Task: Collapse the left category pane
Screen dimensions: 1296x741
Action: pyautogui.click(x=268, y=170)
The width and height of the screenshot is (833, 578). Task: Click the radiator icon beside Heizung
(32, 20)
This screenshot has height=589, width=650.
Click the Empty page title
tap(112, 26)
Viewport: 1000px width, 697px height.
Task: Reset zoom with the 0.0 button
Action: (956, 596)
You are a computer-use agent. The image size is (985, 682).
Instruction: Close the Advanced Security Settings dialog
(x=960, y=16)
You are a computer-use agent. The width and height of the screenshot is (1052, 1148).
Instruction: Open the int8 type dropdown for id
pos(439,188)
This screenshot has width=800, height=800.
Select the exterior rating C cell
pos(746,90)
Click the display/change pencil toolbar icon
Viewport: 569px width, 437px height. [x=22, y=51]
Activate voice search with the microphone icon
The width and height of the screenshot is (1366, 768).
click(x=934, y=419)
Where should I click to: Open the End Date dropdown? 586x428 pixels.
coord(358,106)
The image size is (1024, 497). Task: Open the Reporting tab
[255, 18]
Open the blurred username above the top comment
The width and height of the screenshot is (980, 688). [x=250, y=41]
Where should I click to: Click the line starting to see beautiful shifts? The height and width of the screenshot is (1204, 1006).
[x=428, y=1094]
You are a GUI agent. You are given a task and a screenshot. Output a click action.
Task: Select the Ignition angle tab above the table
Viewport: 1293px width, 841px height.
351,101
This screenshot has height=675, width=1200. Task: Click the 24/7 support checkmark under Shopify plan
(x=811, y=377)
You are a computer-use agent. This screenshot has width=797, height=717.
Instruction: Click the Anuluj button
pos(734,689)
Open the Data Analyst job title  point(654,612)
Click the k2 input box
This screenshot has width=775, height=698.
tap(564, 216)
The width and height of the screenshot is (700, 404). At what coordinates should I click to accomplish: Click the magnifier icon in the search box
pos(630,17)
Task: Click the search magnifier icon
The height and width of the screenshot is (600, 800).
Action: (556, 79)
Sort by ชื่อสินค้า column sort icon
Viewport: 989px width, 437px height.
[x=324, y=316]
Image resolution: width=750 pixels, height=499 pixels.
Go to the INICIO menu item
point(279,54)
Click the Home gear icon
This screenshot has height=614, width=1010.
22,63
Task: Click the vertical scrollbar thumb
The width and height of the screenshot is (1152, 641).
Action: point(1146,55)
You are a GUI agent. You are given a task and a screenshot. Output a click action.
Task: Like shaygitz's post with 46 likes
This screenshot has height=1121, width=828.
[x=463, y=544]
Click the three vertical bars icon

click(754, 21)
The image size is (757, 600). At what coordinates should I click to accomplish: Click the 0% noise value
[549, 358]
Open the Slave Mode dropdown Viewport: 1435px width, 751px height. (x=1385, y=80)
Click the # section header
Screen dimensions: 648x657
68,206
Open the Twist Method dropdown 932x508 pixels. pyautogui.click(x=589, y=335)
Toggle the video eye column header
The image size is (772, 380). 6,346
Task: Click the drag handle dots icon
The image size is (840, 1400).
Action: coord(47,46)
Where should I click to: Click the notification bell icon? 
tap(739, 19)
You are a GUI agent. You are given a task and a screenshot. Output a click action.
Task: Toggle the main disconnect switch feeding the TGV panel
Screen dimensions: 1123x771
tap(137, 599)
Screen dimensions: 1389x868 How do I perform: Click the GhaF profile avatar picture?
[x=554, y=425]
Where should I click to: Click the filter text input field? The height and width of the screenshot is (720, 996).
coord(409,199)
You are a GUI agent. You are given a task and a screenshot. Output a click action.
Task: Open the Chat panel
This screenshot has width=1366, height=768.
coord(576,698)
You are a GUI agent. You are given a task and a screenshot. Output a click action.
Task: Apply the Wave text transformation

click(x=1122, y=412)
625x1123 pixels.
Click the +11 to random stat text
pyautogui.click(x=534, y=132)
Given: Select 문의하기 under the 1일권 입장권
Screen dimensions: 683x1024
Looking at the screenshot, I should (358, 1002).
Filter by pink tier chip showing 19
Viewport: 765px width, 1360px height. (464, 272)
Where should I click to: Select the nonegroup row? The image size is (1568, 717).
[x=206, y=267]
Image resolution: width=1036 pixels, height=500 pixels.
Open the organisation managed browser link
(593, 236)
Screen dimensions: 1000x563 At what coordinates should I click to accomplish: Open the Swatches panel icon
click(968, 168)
===============
An acceptable answer repeats every entry exactly, with nothing omitted.

Task: Collapse the left category pane
Screen dimensions: 1296x741
Action: pyautogui.click(x=268, y=170)
The width and height of the screenshot is (833, 578). Task: Click the radiator icon beside Heizung
(32, 20)
This screenshot has height=589, width=650.
Click the Empty page title
tap(112, 26)
Viewport: 1000px width, 697px height.
Task: Reset zoom with the 0.0 button
Action: (956, 596)
You are a computer-use agent. The image size is (985, 682).
Instruction: Close the Advanced Security Settings dialog
(x=960, y=16)
You are a computer-use agent. The width and height of the screenshot is (1052, 1148).
Instruction: Open the int8 type dropdown for id
pos(439,188)
This screenshot has width=800, height=800.
Select the exterior rating C cell
pos(746,90)
Click the display/change pencil toolbar icon
Viewport: 569px width, 437px height. [x=22, y=51]
Activate voice search with the microphone icon
The width and height of the screenshot is (1366, 768).
click(x=934, y=419)
Where should I click to: Open the End Date dropdown? 586x428 pixels.
coord(358,106)
The image size is (1024, 497). Task: Open the Reporting tab
[255, 18]
Open the blurred username above the top comment
The width and height of the screenshot is (980, 688). [x=250, y=41]
Where should I click to: Click the line starting to see beautiful shifts? The height and width of the screenshot is (1204, 1006).
[x=428, y=1094]
You are a GUI agent. You are given a task and a screenshot. Output a click action.
Task: Select the Ignition angle tab above the table
Viewport: 1293px width, 841px height.
351,101
This screenshot has height=675, width=1200. Task: Click the 24/7 support checkmark under Shopify plan
(x=811, y=377)
You are a computer-use agent. This screenshot has width=797, height=717.
Instruction: Click the Anuluj button
pos(734,689)
Open the Data Analyst job title  point(654,612)
Click the k2 input box
This screenshot has width=775, height=698.
tap(564, 216)
The width and height of the screenshot is (700, 404). At what coordinates should I click to accomplish: Click the magnifier icon in the search box
pos(630,17)
Task: Click the search magnifier icon
The height and width of the screenshot is (600, 800).
Action: (556, 79)
Sort by ชื่อสินค้า column sort icon
Viewport: 989px width, 437px height.
[x=324, y=316]
Image resolution: width=750 pixels, height=499 pixels.
Go to the INICIO menu item
point(279,54)
Click the Home gear icon
This screenshot has height=614, width=1010.
22,63
Task: Click the vertical scrollbar thumb
The width and height of the screenshot is (1152, 641).
Action: point(1146,55)
You are a GUI agent. You are given a task and a screenshot. Output a click action.
Task: Like shaygitz's post with 46 likes
This screenshot has height=1121, width=828.
[x=463, y=544]
Click the three vertical bars icon

click(754, 21)
The image size is (757, 600). At what coordinates should I click to accomplish: Click the 0% noise value
[549, 358]
Open the Slave Mode dropdown Viewport: 1435px width, 751px height. (x=1385, y=80)
Click the # section header
Screen dimensions: 648x657
68,206
Open the Twist Method dropdown 932x508 pixels. pyautogui.click(x=589, y=335)
Toggle the video eye column header
The image size is (772, 380). 6,346
Task: Click the drag handle dots icon
The image size is (840, 1400).
Action: coord(47,46)
Where should I click to: Click the notification bell icon? 
tap(739, 19)
You are a GUI agent. You are given a task and a screenshot. Output a click action.
Task: Toggle the main disconnect switch feeding the TGV panel
Screen dimensions: 1123x771
tap(137, 599)
Screen dimensions: 1389x868 How do I perform: Click the GhaF profile avatar picture?
[x=554, y=425]
Where should I click to: Click the filter text input field? The height and width of the screenshot is (720, 996).
coord(409,199)
You are a GUI agent. You are given a task and a screenshot. Output a click action.
Task: Open the Chat panel
This screenshot has width=1366, height=768.
coord(576,698)
You are a GUI agent. You are given a task and a screenshot. Output a click action.
Task: Apply the Wave text transformation

click(x=1122, y=412)
625x1123 pixels.
Click the +11 to random stat text
pyautogui.click(x=534, y=132)
Given: Select 문의하기 under the 1일권 입장권
Screen dimensions: 683x1024
Looking at the screenshot, I should (358, 1002).
Filter by pink tier chip showing 19
Viewport: 765px width, 1360px height. (464, 272)
Where should I click to: Select the nonegroup row? The image size is (1568, 717).
[x=206, y=267]
Image resolution: width=1036 pixels, height=500 pixels.
Open the organisation managed browser link
(593, 236)
Screen dimensions: 1000x563 At what coordinates should I click to accomplish: Open the Swatches panel icon
click(968, 168)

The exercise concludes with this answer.